Helen also has an eight-year-old curly-coated retriever called Brinkley.
The HR business partner said: “We were getting near the end of the field where I take my dogs.
“I was putting Brinkley on his lead when I heard a bloodcurdling cry, it was horrible.
“She was a way over the field, I ran over to her and I could see her mouth bleeding profusely already.
“I tried to open it and she was crying.
“All I could see was about two inches of a thin slither of stick.
“We assumed it was that to start with, about two or three inches stuck in her gum or mouth.
“Luckily I decided not to touch it or try and pull it out.
“I got her back into my car and took her straight to the vets.
“Ian Taylor, the vet I saw, got her straight in.
“We didn’t know the full extent of what happened till they knocked her out and x-rayed her.
“A couple of hours later she had undergone emergency surgery.
“He rang me a couple of hours later and said they found this stick almost 30cm long and it had penetrated under her tongue, right through the back.
“It had just missed her spine and all her major nerves and vital organs.
“It’s gone straight through the middle.
“They removed it through her shoulder.
“They said she was very lucky, if she had been a cat she would have used two of her lives on this, the vet said.
“He said he has never seen anything like it, how it missed every single vital organ.
“She could have died from it, easily.
“I have been guilty of throwing sticks, but I didn’t actually throw this particular stick.
“She flips them in the air and catches them, she does it herself as well.
“I don’t know whether it was flipped and stuck in the ground and she had gone to get it, and instead of grabbing the side it impaled her.
“It was quite chunky, it was only the thin sliver we could see.
“It breaks your heart to realise how amazing and resilient they are.
“The first couple of days afterwards she was feeling sorry for herself.
“She went for a little walk on the lead but by Monday starting to bounce back.
“Two weeks after she had the stitches removed and was completely back to normal.

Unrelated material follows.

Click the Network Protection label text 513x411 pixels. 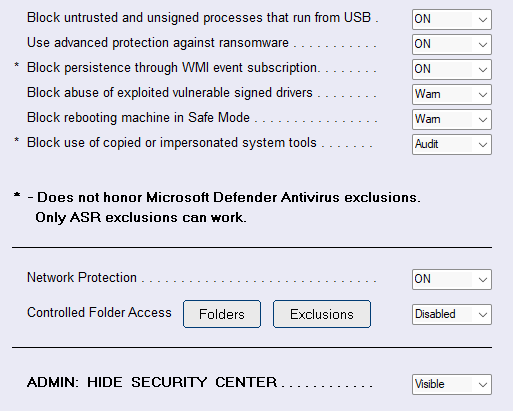click(82, 277)
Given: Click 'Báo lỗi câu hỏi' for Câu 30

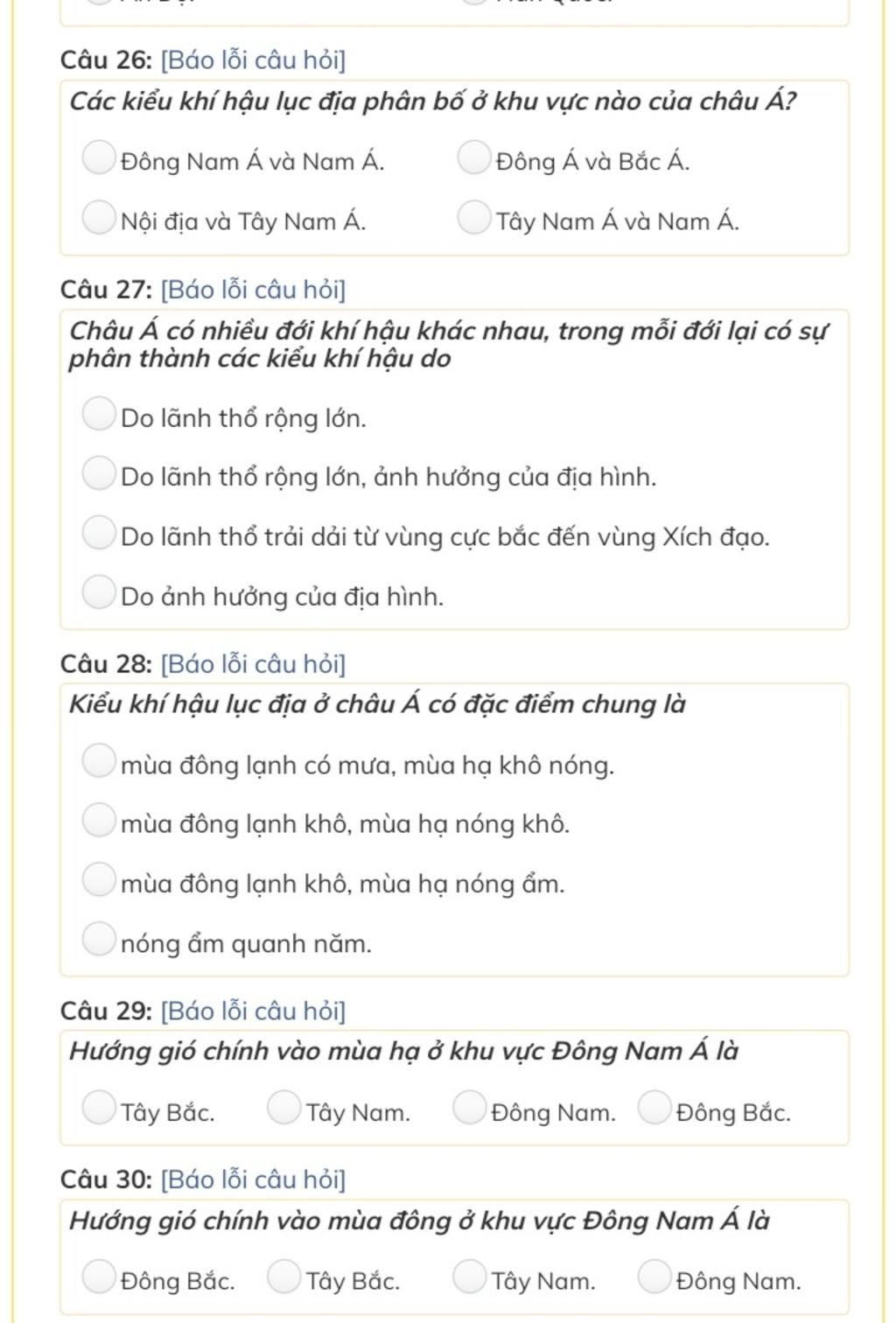Looking at the screenshot, I should pos(253,1180).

“She had a hefty dose of painkillers, antibiotics and anti-inflammatories.
“She had to go back the following weekend after a reaction to the stitches.
“She is on soft toys and balls, I need to take ownership of a tennis ball company the rate they go through them!
“Thankfully she is really responsive, she doesn’t like being told off – if I say ‘no’ or ‘drop’ she will do.
“She has tried, even today, to pick up a couple of sticks, so I just gave her another ball.”
Helen, who has two kids and three grandkids, said she is hoping to share Willow’s story to stop other dog owners throwing sticks.
She said: “We all know that we shouldn’t really throw sticks.
“Unless something like this happens, you don’t think about how horrific an injury they can have, and so easily as well.
“It happened in a split-second at the end of a two-hour walk.
“You do always have concerns but always more of a concern of splinters, you never actually think something like that could happen.
“I couldn’t feel any worse about it, that’s why I’m so adamant about raising awareness about it.
“We’ve had over 21,000 views on the video.
“Everybody I speak to who has a dog, it’s their own choice if they throw sticks but I will do everything I can to ensure everybody is made aware how easily it happened and how easily it can happen to them.
“I wouldn’t want either of my dogs to go through something like that ever again.
“The pain and emotional stress it causes for the owners as well is horrendous, but dogs can’t speak for themselves so it’s our duty these things don’t happen to them.”